Hükümetin tutumu ve bir açılış planı yapmayarak oluşturduğu belirsizlik, turizm sektörümüz ve çalışanları için ciddi bir tehdit oluşturmaktadır. Hükümetin bazı konaklama tesislerimizin ve charter uçuş düzenleyen bir-iki şirketin kısmi olarak çalışmasına olanak verecek şekilde tasarladığı “kapalı turizm” açılımı, sektörün dertlerine çare olacak nitelikte değildir. Kaldı ki, bakanlıkta yapılan uzun toplantılarda kapalı turizmin charter seferler gibi tarifeli seferlere de açık olacağı sözü verilmiş olmasına karşın bu söz de tutulmamış, daha fazla tesis ve şirketin bu olanaktan yararlanmasının önüne geçilmiştir.

“BİZLERE YAŞATTIĞI SORUNLARIN HİÇBİRİNİN ANLAŞILABİLİR BİR NEDENİ BULUNMAMAKTA”

Bütün bu olumsuzluklar, Bulaşıcı Hastalıklar Üst Komitesi’nin başka ülkelerde tasarlanan açılımlara benzer bir planlamaya karşı olduğu ile izah edilmektedir. Bulaşıcı Hastalıklar Üst Komitesi’nde kapalı kapılar ardında yapılan değerlendirmelerin bilimsel dayanaklarından veya kuşkucu yaklaşımlardan haberdar olmadığımız gibi bu süreçlere dahil edilmiş de değiliz. Turizmciler olarak bizler, rakiplerimizin ortak pazarlarımızdaki faaliyetlerini izlemekte, Kıbrıs Rum tarafı gibi rakiplerimizin sektörü hangi düzenlemeler ile canlandırmaya çalıştıklarını yakından takip etmekteyiz. Turizme bizim kadar bağımlı olmadıkları ve/veya salgından bizden çok daha fazla etkilendikleri halde bizden daha büyük bir cesaret ile turizm sektörlerini canlandırmaya çalışan ülkeler olduğunu hepimiz gözlemlemekteyiz.

KKTC hükümetinin turizm açılımı konusunda bizlere yaşattığı sorunların hiçbirinin anlaşılabilir bir nedeni bulunmamaktadır.

“DOĞACAK GELİŞMELERDEN SADECE VE SADECE HÜKÜMET SORUMLU OLACAKTIR”

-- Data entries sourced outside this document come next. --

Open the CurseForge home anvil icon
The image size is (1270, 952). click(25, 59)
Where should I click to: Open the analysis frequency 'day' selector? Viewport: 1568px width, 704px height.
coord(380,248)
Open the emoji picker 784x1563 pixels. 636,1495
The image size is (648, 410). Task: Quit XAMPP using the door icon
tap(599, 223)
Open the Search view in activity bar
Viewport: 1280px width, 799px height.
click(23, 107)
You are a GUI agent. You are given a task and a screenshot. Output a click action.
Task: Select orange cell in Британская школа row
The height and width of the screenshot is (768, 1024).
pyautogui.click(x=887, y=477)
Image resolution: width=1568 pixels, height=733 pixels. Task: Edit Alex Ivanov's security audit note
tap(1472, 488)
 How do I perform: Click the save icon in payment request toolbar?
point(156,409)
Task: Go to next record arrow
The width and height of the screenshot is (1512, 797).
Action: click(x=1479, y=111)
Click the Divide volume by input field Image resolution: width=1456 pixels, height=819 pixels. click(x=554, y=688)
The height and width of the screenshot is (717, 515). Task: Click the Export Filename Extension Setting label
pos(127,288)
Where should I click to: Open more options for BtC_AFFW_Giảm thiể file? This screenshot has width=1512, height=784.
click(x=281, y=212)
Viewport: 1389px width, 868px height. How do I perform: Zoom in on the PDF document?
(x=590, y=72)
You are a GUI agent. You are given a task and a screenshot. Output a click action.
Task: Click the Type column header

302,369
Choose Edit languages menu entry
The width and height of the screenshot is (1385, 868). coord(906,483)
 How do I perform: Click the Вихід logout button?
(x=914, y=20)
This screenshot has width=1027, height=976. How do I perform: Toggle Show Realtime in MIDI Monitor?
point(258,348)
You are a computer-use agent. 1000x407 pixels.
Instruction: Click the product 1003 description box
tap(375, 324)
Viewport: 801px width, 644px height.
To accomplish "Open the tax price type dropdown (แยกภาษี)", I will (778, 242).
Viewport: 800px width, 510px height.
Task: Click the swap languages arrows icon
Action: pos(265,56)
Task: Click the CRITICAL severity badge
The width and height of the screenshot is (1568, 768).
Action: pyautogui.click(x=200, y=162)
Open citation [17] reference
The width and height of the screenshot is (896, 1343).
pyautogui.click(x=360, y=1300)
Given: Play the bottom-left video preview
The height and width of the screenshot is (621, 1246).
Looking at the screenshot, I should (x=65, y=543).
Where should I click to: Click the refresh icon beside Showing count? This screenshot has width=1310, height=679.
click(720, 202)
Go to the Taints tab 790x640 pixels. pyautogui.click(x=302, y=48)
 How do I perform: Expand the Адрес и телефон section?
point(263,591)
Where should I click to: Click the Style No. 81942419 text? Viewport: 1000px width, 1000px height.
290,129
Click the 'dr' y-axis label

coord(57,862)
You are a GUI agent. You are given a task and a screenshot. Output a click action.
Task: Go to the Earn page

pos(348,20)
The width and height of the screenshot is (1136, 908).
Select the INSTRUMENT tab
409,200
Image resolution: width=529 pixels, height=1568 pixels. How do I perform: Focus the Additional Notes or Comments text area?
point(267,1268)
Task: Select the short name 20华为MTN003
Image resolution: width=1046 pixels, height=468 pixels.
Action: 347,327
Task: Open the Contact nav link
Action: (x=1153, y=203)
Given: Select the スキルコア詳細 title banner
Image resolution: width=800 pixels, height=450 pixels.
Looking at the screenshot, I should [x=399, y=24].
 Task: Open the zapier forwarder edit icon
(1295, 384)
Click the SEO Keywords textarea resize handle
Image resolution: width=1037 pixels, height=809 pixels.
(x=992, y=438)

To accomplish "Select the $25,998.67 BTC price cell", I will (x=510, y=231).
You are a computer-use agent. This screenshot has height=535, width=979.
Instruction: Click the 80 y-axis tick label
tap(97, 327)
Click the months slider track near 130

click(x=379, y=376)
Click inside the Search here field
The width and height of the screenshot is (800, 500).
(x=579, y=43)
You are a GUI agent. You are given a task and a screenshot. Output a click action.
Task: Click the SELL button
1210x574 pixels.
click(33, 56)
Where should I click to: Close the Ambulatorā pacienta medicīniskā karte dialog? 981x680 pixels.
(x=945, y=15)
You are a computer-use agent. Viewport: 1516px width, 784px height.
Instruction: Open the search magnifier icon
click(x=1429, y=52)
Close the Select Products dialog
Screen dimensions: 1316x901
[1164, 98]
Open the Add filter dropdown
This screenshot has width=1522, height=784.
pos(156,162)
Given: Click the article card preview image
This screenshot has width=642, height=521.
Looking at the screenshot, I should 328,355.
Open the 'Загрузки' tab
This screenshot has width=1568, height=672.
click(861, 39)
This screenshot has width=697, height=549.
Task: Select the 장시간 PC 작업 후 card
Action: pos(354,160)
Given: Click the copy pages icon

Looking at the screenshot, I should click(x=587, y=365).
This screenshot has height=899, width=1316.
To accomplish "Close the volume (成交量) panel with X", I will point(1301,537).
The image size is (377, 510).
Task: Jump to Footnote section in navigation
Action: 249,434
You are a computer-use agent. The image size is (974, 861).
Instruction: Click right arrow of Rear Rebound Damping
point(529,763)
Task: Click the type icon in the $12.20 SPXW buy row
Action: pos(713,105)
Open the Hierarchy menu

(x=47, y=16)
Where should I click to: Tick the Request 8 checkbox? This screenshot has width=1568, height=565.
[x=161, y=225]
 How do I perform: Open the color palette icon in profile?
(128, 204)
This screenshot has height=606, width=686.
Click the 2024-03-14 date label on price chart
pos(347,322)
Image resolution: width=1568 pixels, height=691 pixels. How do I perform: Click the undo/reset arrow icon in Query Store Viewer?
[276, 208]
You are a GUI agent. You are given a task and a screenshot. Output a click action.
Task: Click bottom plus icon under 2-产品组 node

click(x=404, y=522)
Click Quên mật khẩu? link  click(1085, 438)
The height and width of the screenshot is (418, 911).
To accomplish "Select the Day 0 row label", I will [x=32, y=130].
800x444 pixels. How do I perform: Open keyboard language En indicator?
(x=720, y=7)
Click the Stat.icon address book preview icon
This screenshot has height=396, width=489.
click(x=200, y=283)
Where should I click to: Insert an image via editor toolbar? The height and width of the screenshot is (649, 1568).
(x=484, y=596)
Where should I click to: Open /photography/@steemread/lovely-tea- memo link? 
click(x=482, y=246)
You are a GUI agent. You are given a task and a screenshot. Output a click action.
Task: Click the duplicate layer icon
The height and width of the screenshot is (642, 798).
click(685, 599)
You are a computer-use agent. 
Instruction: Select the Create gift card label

Bu durumda, bakanlık tarafından oluşturulduğu ilan edilen ama bir-iki toplantıdan sonra adeta rafa kaldırılmış bulunan Turizm Üst Kurulu devamlı ve yapıcı bir şekilde çalıştırılmalı, bu çalışmalar sonucunda alınan kararlar Bulaşıcı Hastalıklar Üst Komitesi ile birlikte değerlendirildikten sonra öngörülebilir bir açılım planlaması yapılmalıdır. Bu acil bir görevdir! Başta çalışanlara maaş desteği ve turizm sektörüne hibe olmak üzere üzerinde çalışılmakta olan destekler hemen hayata geçirilmeli ve sektörel açılım sonucunda gelir elde edilmeye başlayana kadar sürdürülmelidir. Bu da hayati bir ihtiyaçtır.

Hükümet, turizmi açmamak veya açılış planı yapmamak için topu Bulaşıcı Hastalıklar Üst Komitesi’ne atmaktan vazgeçmez ve açılım için ciddi bir çalışma ortaya koymazsa turizm sektörünün kaybedilmesinin tek suçlusu olarak kalacak ve doğacak gelişmelerden sadece ve sadece kendisi sorumlu olacaktır.”